**BRIEF:**
Return only the number of lines in the data below where the word "header" appears.

**DATA TO PROCESS:**

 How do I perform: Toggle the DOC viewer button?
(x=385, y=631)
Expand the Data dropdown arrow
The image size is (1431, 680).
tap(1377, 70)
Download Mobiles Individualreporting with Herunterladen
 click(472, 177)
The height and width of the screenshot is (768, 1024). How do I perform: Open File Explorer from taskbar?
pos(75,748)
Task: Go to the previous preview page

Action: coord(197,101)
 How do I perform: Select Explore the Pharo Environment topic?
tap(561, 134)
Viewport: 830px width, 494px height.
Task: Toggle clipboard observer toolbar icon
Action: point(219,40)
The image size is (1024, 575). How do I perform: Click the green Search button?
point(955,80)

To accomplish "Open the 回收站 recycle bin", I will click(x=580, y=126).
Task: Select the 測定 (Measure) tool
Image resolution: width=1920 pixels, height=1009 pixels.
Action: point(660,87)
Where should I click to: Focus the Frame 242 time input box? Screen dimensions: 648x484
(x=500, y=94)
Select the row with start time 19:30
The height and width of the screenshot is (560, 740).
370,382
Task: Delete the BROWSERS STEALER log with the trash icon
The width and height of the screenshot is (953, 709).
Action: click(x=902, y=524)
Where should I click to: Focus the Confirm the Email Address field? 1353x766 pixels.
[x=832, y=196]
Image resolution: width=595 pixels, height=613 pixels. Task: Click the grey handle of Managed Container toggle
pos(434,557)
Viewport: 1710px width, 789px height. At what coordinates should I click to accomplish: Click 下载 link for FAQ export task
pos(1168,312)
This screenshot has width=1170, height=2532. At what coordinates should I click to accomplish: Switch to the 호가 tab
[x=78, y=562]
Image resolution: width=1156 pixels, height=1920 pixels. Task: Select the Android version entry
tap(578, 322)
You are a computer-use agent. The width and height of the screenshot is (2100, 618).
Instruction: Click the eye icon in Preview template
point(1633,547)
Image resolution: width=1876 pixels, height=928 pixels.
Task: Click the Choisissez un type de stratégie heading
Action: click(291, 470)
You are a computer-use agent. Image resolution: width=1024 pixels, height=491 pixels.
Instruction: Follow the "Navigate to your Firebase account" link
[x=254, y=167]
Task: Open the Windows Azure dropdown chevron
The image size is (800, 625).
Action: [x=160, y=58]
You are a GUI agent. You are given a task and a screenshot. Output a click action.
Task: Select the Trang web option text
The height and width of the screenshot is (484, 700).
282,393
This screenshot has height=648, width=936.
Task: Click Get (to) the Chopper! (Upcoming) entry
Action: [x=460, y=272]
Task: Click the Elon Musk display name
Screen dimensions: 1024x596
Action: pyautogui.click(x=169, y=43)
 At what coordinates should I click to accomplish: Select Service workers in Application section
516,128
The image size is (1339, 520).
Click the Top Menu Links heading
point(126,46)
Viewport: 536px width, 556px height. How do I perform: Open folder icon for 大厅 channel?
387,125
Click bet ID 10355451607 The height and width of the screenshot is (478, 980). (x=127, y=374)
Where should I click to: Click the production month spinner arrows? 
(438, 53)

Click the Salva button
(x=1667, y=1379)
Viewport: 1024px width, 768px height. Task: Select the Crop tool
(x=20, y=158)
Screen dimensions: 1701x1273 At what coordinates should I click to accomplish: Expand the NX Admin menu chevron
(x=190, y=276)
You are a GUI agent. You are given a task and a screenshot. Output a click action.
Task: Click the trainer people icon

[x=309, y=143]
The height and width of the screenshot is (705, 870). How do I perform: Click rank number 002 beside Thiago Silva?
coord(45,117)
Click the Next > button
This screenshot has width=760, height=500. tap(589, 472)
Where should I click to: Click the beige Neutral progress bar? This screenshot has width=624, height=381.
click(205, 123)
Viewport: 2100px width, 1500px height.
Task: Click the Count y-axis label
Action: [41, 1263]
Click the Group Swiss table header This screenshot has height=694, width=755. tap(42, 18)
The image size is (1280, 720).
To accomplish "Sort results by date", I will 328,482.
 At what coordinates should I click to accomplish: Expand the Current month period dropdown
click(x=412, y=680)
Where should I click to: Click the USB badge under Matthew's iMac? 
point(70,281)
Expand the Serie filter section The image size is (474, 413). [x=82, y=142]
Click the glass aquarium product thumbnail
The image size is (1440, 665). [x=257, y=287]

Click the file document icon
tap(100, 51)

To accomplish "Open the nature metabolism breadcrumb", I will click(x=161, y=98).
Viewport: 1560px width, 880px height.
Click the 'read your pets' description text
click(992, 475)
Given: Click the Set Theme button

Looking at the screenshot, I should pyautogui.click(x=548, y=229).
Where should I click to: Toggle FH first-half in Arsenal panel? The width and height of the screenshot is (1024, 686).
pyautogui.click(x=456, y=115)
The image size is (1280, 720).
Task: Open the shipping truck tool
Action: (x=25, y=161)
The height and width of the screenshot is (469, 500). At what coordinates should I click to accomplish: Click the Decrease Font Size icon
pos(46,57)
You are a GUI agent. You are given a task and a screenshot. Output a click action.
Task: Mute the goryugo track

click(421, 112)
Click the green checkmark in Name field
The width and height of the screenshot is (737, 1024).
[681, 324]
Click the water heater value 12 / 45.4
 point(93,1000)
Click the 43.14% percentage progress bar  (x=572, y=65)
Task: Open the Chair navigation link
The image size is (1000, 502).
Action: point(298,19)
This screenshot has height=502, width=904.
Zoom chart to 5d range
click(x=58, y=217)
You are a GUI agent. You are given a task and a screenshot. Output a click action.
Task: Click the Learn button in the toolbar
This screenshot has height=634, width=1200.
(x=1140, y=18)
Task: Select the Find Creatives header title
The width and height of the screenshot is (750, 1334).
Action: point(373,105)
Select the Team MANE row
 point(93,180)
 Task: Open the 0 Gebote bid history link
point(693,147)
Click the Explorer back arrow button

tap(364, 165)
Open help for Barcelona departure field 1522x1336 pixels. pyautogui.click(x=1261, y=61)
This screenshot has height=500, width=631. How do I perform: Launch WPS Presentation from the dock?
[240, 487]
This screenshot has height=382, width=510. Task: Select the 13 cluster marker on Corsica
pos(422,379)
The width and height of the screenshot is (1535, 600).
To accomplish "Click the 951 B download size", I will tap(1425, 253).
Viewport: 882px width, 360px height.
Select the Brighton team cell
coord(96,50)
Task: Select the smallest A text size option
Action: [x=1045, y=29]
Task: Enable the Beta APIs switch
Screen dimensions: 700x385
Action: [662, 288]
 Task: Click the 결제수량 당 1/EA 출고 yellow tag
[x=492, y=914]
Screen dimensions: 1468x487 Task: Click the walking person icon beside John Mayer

**TASK SOLUTION:**
2